Singlet oxygen generation in porphyrin-doped polymeric surface coating enables antimicrobial effects on Staphylococcus aureus

Abstract

Surfaces can be coated with photosensitizer molecules, which generate singlet oxygen (¹O₂) when the surface is exposed to light. ¹O₂ may diffuse from the coating and has the potential to kill microorganisms present on the surface. In the present study a derivative of the meso-tetraphenylporphyrin (TPP) was immobilized onto polyurethane (PU) after being sprayed and polymerized as a thin layer onto poly-methylmethacrylate (PMMA). PU is gas permeable and thus a sufficient amount of oxygen reaches the photosensitizer in this coating. The surface generation of ¹O₂ and its diffusion were investigated by detecting its luminescence at 1270 nm and a tri-iodide assay.
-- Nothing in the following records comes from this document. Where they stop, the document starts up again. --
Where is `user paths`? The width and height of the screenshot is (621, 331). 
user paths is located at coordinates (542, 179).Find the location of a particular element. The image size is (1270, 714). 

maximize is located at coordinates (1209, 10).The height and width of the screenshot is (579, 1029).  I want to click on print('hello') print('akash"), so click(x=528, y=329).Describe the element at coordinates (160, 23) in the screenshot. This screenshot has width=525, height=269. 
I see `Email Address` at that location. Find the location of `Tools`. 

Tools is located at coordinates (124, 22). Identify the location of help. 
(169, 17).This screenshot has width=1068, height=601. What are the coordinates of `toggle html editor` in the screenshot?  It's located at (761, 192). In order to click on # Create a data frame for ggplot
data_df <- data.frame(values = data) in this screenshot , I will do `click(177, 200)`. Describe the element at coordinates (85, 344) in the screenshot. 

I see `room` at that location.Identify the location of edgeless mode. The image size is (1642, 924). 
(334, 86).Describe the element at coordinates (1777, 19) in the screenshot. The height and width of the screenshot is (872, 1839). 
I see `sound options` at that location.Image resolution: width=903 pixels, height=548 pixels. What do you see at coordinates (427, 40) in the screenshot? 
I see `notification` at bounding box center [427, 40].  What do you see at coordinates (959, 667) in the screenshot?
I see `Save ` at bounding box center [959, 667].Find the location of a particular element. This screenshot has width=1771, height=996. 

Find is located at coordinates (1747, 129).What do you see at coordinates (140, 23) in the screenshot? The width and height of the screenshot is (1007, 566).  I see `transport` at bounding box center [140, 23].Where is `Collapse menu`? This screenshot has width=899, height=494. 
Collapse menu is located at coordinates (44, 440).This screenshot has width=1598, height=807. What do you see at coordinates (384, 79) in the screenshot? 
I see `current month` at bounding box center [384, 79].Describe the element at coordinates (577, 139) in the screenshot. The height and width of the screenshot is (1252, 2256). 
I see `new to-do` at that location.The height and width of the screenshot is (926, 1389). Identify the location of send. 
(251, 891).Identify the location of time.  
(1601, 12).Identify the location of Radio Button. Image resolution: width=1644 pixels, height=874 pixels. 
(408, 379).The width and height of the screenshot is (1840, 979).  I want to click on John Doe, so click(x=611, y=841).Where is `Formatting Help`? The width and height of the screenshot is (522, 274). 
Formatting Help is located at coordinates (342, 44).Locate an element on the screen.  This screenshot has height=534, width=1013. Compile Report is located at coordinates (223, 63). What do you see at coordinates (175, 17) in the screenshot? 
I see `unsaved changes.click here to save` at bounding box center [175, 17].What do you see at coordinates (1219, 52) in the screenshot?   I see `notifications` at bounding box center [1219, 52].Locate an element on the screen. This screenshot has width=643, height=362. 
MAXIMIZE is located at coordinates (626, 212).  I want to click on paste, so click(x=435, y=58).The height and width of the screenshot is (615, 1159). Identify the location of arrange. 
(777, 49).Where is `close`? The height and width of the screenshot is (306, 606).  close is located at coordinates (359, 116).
Antimicrobial photodynamic surface effects were tested on Staphylococcus aureus. The spectrally resolved detection of ¹O₂ luminescence yielded a clear peak at 1275 nm. The time-resolved luminescence showed multi-exponential decay, revealing rise and decay times in the range of 5–2 × 10² μs. The photodynamic inactivation of S. aureus was monitored at different photosensitizer concentrations and radiant exposures of light. A photodynamic killing of >99.9% (>3log₁₀-steps) was achieved within an irradiation time of 30 min. The photodynamic killing on the bioactive surface confirmed the antimicrobial effect of ¹O₂ that was generated in the PU-coating and reached the bacteria by diffusion.